● ACTIVITY 1: In the forum comment on system RAM for AI models below, how much system RAM does the writer say is needed for every GB of VRAM?
● ACTIVITY 2: Render this sentence from the forum comment on system RAM for AI models into Spanish: "Users generally don't do all their requests one after the other in a short window of time."
● ACTIVITY 3: Carry the forum comment on system RAM for AI models forward from its final line.

Yeah something people don't understand is that the models have become so big it can take minutes to load them from SSDs. If you need to restart a CUDA process for whatever reason, you'd rather want to load the model files from RAM. This means for every GB of VRAM, you also need a GB of system RAM. Then there are things like prefix caching and multi user KV caching. Users generally don't do all their requests one after the other in a short window of time. This means you are better off freeing up VRAM after a minute has passed. If the user sends another request, using the system RAM as cache is still more energy, time and VRAM efficient than recalculation. DDR5 based DRAM is incredibly cheap.
>Regarding the hype of the day: AI specifically, part of it is the rise of wrappers and agents and inference in general that can run on CPU's/leverage system ram.

● INFORMATION PROVIDED:
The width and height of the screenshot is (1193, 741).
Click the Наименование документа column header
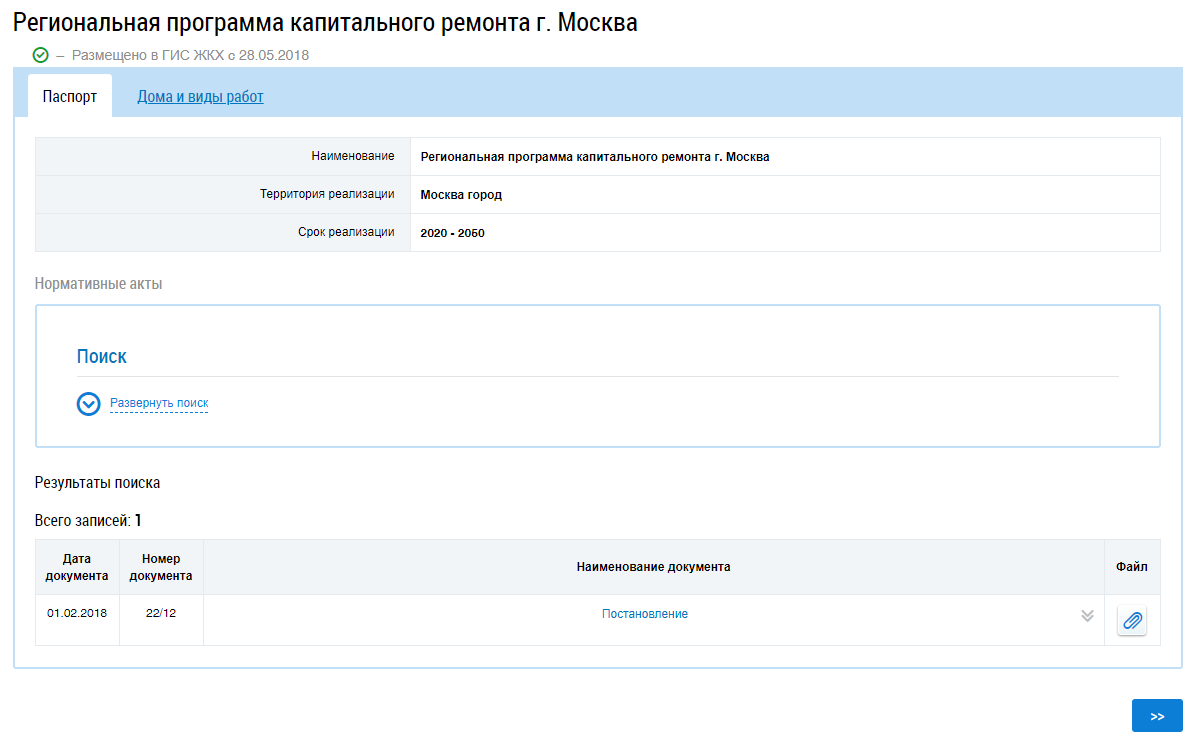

● ANSWER BOX 1: A GB of system RAM for every GB of VRAM.

● ANSWER BOX 2: Los usuarios generalmente no hacen todas sus solicitudes una tras otra en un período corto de tiempo.

● ANSWER BOX 3:
It has more to do with the dominance of mixture of expert models. Due to expert sparsity the required memory bandwidth drops quite significantly. It is possible to run gpt-oss 20B on a computer with 32GB RAM, a segment that used to be reserved for enthusiasts and developers has now become the mainstream amount of RAM on desktop PCs and mini PCs.
Yeah so if I had to summarize, the problem is that DDR4 is EOL, shifting demand to DDR5. AI demand means people want more than 16GiB RAM (there is actually a flood of used 2x8 GB kits in the laptop DDR5 market). DRAM manufacturers switch to supplying AI data centers and stopped resupplying retailers. Retailers are running out of inventory, leading to a sharp rise in prices. Early production of DDR6 will be out in 2026 with consumer availability in 2027, so there is zero incentive to expand production for DDR5.